Carbon monoxide (CO) is now well recognized a pivotal endogenous signaling molecule in mammalian lives. The proof-of-concept employing chemical carriers of exogenous CO as prodrugs for CO release, also known as CO-releasing molecules (CO-RMs), has been appreciated. The major advantage of CO-RMs is that they are able to deliver CO to the target sites in a controlled manner. There is an increasing body of experimental studies suggesting the therapeutic potentials of CO and CO-RMs in different cancer models. This review firstly presents a short but crucial view concerning the characteristics of CO and CO-RMs. Then, the anticancer activities of CO-RMs that target many cancer hallmarks, mainly proliferation, apoptosis, angiogenesis, and invasion and metastasis, are discussed. However, their anticancer activities are varying and cell-type specific. The aerobic metabolism of molecular oxygen inevitably generates various oxygen-containing reactive metabolites termed reactive oxygen species (ROS) which play important roles in both physiology and pathophysiology. Although ROS act as a double-edged sword in cancer, both sides of which may potentially have been exploited for therapeutic benefits. The main focus of the present review is thus to identify the possible signaling network by which CO-RMs can exert their anticancer actions, where ROS play the central role. Another important issue concerning the potential effect of CO-RMs on the aerobic glycolysis (the Warburg effect) which is a feature of cancer metabolic reprogramming is given before the conclusion with future prospects on the challenges of developing CO-RMs into clinically pharmaceutical candidates in cancer therapy.

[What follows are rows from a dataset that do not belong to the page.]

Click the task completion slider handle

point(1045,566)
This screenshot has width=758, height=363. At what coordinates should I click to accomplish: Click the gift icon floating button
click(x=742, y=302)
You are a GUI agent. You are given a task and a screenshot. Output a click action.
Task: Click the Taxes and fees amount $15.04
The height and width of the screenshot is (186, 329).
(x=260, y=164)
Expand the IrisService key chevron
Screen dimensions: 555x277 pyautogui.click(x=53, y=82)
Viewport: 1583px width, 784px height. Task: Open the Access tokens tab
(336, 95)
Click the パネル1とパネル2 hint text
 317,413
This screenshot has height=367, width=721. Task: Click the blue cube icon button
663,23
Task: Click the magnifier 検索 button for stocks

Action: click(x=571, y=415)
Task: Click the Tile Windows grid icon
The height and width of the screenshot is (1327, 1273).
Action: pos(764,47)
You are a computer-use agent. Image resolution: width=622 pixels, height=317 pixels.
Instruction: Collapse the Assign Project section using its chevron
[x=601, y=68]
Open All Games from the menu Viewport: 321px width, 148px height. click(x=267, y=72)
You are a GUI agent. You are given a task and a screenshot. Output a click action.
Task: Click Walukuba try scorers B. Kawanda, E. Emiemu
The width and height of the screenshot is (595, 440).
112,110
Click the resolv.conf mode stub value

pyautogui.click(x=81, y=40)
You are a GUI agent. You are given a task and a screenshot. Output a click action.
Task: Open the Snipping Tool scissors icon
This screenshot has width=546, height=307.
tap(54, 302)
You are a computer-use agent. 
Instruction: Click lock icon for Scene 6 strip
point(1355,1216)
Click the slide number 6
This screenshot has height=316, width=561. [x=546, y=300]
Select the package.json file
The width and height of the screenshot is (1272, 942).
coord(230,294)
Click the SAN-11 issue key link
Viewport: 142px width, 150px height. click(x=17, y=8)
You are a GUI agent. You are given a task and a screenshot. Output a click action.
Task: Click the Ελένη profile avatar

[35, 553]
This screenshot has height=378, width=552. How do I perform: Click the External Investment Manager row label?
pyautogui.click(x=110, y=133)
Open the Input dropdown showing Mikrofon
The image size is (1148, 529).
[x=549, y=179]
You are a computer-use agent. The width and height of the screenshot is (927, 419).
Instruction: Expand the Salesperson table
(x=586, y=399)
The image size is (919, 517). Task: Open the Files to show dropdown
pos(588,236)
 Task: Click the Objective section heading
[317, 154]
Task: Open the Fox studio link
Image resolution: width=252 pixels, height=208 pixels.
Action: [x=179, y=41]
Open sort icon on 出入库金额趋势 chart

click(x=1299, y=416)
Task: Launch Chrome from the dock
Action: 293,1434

Keywords: Apoptosis; Carbon monoxide; Carbon monoxide-releasing molecules; Pro-tumorigenic pathways; Reactive oxygen species; Warburg effect.

Graphical abstract

Fig. 1

The dose-response of CO in mammalian systems. The measurement of blood COHb level is a useful tool to assess the actions of CO. Under physiological conditions, CO is endogenously produced at very low levels that lead to about 0.5–0.8% COHb in the blood. This gaseous molecule acts as an important signaling messenger that regulates multiple processes. For therapeutic purposes, the higher concentrations of CO are required. It has been suggested that pharmacological actions of CO are in concomitance with approximately 10–15% COHb. Moving upward, significant symptoms of CO poisoning are detectable at 20% COHb, and death may occur at the levels exceeding 60%.

Fig. 2

The two-dimensional schematic of the structure of CO-RMs and their modes of action of CO release. Surrounding the core, the CORM sphere (or coordination sphere) constitutes the inner part of CO-RM, and the drug sphere creates the outer. The CORM sphere determines the stoichiometry, the kinetics, and the trigger mechanism of CO release, while the drug sphere directs the pharmacological profile of CO-RMs. Upon their administration into the body, most CO-RMs induce the ligand substitution/exchange reaction with the medium to spontaneously liberate CO from the CORM sphere. Another potential mode of action is the photochemical external activation, resulting in the compounds so-called photoCO-RMs. Certain internal initiators such as pH, redox milieu, and enzymes have been exploited as trigger mechanisms; however, the study is still at preliminary stage. Note: C: core; CO: CO ligand; L: co-ligand.

Fig. 3

Proposed mechanisms behind the anticancer activities of CO released from CO-RMs. The anticancer actions of CO-RMs is mainly associated with the inhibition of cell proliferation, angiogenesis, and invasion and metastasis as well as the induction of apoptosis. As mitochondria and NADPH oxidase, which are known the major sources of intracellular ROS, have been implicated as the targets of CO action, ROS seem likely to play important roles in the signaling pathways by which CO-RMs exert their actions. While CO may downregulate the ROS generation to inhibit different pro-tumorigenic pathways, CO at higher concentrations can increase the levels of ROS to induce the mitochondrial-mediated apoptotic pathway. Thus, CO-RMs can take advantages of both sides of ROS to provide therapeutic benefits in specific scenario. Moreover, CO-RMs may also act as promising candidates that target the cancer metabolic reprogramming by eliciting anti-Warburg effect.